Arraché.
Le ciel est couvert de symboles ; esquisses
aiguisées par des siècles de fumée, des sourires sans-joie contemplent
l'inlassable marche des hommes. Les rues sont couvertes de cris ; les
murs tremblant de peur et de bruit s'effondrent en périphérie. Au
centre s'élèvent des tours brunes, des tours de cuivre, des usines
vaporeuses et les courbes sensuelles d'une serveuse anonyme, dans un
restaurant sans âge. À chaque rue les mêmes apostrophes, les mêmes
éclats de rire sevrés de leurs avenirs, et les jambes d'Audrey croisées
à l'affût des murmures. Alex à son oreille « - Je te raccompagne chez
toi? », et comme tous les soirs le soleil tombe alors qu'ils marchent
côte à côte. Le trajet du retour est flou – perdu dans leurs pensées,
tendus l'un vers l'autre en silence ; Une ellipse et de retour chez
eux, le jeune homme dans sa chambre fixe une porte plus petite que lui.
Audrey danse sous les paupières closes, l'iris devient de jade ; Alex
se dit qu'il faudra lui parler de la porte. Demain, promis, ce sera
l'heure des aveux, puis ils pourront se perdre ensemble. Un souffle
plus tard et le voilà de l'autre côté ; ses genoux tremblant doivent se
réhabituer, l'air doit s'accrocher aux poumons ; la tête lui tourne un
peu. C'est bien l'endroit qu'il a déjà visité, le même que les soirs
précédents. Le soleil décline et donne aux murs de la maison des
reflets mauves, les carreaux opaques empêchent de voir à l'intérieur,
mais Alex ne les quitte pas du regard. Il connaît par cœur la moindre
Acanthe du jardin ; la moindre rose, le moindre cosmos ; Il n'est pas
venu pour elles. Rampant à travers les fleurs sauvages, il s'approche
de la maison puis se redresse face aux carreaux de la fenêtre.

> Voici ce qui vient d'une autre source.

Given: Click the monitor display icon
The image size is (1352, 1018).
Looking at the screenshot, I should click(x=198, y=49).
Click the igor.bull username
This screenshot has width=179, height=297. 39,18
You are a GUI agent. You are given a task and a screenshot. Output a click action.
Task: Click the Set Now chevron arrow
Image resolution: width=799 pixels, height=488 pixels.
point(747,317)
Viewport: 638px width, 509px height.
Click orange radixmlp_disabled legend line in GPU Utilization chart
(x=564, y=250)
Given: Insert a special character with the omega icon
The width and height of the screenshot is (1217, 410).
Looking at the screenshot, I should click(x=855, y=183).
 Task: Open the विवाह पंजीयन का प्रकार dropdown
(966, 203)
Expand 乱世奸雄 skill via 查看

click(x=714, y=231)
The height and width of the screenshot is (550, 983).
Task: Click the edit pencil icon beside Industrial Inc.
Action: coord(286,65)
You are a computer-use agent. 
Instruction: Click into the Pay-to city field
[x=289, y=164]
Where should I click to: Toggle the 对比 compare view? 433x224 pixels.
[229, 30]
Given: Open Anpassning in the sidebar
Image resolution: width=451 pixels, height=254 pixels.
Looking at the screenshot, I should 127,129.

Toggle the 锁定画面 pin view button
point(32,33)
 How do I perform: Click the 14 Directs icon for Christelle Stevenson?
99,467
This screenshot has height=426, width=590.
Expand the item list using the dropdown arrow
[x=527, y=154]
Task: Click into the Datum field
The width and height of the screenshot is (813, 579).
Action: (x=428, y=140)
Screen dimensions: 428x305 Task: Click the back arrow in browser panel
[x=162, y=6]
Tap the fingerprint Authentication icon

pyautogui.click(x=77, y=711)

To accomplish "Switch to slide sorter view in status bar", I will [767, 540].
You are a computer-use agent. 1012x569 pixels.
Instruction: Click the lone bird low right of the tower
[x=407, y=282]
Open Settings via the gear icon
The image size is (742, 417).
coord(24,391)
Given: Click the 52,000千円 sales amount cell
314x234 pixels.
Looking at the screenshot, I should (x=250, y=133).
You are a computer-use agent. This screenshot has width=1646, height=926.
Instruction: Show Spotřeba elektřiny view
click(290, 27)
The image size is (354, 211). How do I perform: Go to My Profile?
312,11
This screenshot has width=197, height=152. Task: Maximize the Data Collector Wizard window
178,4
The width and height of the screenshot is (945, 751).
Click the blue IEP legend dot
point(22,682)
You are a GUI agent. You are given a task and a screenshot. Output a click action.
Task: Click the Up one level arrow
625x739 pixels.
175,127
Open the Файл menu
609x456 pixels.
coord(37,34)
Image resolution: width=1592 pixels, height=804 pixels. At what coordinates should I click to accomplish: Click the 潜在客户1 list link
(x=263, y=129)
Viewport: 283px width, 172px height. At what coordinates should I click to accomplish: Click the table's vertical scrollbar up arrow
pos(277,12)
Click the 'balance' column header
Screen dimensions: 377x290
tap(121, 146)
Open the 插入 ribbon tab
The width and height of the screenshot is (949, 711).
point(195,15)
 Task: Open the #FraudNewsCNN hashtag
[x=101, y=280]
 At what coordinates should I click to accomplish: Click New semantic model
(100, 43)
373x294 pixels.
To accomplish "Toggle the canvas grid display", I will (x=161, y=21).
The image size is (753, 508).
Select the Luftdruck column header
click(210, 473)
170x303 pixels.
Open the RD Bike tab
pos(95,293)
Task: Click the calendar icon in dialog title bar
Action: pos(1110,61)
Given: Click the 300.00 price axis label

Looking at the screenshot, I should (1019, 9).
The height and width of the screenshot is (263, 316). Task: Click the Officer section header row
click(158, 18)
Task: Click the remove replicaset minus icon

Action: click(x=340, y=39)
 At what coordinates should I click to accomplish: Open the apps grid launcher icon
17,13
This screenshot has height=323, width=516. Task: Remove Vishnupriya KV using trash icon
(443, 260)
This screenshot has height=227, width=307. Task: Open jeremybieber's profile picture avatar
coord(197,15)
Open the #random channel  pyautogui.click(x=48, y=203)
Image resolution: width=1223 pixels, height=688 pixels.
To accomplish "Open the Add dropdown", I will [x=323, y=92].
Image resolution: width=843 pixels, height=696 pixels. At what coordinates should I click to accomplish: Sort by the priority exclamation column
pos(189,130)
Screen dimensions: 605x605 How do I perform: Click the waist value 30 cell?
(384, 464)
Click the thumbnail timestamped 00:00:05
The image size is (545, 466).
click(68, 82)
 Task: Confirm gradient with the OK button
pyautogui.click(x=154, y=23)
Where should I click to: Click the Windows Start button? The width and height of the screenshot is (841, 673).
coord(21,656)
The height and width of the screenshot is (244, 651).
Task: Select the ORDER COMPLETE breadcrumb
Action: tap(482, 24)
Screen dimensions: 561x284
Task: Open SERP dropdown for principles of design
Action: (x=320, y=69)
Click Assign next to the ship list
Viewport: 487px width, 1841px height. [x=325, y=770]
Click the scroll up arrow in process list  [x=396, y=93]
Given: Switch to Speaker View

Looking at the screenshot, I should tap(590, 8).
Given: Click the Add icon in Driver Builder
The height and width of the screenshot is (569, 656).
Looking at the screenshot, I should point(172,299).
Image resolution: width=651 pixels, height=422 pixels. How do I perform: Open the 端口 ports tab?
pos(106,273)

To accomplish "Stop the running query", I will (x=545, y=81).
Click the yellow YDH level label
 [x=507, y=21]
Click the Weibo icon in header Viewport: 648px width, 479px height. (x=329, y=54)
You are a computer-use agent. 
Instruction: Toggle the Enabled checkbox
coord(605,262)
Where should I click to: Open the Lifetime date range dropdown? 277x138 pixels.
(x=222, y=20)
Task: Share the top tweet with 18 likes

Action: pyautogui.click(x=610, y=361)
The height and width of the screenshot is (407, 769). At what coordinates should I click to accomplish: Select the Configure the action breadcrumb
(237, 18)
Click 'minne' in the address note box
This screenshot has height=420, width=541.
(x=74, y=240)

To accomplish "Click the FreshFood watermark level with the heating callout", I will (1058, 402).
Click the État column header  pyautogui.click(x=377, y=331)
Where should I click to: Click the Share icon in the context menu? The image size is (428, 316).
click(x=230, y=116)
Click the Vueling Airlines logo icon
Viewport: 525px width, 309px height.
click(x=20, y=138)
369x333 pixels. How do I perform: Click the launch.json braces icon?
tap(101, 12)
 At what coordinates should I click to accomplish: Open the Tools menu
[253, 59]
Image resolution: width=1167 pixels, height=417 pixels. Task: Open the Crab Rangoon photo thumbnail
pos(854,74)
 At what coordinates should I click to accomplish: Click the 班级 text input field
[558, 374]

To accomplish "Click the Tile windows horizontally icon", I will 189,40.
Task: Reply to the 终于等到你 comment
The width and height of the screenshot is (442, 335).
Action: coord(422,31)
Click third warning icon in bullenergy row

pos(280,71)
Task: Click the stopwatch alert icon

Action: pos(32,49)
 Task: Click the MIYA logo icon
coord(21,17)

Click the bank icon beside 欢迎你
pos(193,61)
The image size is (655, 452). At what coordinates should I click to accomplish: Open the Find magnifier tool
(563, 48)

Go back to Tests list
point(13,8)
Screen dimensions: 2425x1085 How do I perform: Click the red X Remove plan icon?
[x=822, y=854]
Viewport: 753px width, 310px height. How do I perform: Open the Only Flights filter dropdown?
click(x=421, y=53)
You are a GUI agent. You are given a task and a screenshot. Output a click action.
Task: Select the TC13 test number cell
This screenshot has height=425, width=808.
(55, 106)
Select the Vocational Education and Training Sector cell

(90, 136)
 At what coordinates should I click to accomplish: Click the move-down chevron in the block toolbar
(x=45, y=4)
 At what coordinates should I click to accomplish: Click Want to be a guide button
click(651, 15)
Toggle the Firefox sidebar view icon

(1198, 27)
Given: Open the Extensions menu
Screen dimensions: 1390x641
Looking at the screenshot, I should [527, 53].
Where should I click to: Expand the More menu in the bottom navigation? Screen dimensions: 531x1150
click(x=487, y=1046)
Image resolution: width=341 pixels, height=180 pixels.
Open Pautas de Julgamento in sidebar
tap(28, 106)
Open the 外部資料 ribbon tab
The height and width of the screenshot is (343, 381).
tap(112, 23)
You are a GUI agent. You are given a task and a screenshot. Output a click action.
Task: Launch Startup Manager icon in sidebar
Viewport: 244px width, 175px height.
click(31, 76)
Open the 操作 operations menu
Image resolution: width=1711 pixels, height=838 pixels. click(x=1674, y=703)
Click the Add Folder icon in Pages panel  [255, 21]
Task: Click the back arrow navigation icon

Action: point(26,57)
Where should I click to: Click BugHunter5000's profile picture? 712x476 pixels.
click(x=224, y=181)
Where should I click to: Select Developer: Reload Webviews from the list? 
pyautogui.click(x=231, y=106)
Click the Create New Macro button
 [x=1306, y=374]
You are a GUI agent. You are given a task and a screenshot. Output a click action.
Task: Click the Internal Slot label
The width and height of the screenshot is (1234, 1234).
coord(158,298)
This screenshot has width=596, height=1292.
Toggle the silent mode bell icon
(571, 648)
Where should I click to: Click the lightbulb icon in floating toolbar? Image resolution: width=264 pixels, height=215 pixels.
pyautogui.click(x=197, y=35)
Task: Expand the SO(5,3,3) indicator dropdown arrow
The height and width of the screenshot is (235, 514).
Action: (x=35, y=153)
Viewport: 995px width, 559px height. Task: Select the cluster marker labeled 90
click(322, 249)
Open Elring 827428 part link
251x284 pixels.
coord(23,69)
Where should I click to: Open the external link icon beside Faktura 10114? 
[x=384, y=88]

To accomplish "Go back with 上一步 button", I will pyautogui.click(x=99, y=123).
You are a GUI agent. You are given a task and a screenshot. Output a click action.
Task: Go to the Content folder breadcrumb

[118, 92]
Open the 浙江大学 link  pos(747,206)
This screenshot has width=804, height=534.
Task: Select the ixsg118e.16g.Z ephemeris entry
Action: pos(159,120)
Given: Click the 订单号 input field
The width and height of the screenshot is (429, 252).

Plusieurs heures semblent s'écouler mais la nuit tarde à tomber – Alex
garde espoir ; il n'a jamais été déçu. Ils apparaissent enfin de
l'autre côté de la vitre ; les yeux gris sans visage ; le regard
implacable du spectre, puis les contours se précisent et dévoilent des traits d'une beauté sans égale. La vitre s'évapore devant le corps
tremblant du visiteur ; un voile noir heurte ses pupilles et il doit
s'accrocher au rebord de la fenêtre pour ne pas s'effondrer. Ses jambes
coupées par un immense frisson d'extase ; son crâne explose enfin. Le
décor disparaît alors, ainsi que l'homme entre les bras d'Alex. Son
regard de fer palpite encore quelques minutes à l'esprit du jeune
homme, effondré sur le sol, haletant, le rouge aux joues. Audrey danse
sous les paupières closes, l'iris devient de jade ; Alex se dit qu'il
faudra lui parler de la porte. Demain, promis, ce sera l'heure des
aveux, puis ils pourront se perdre ensemble.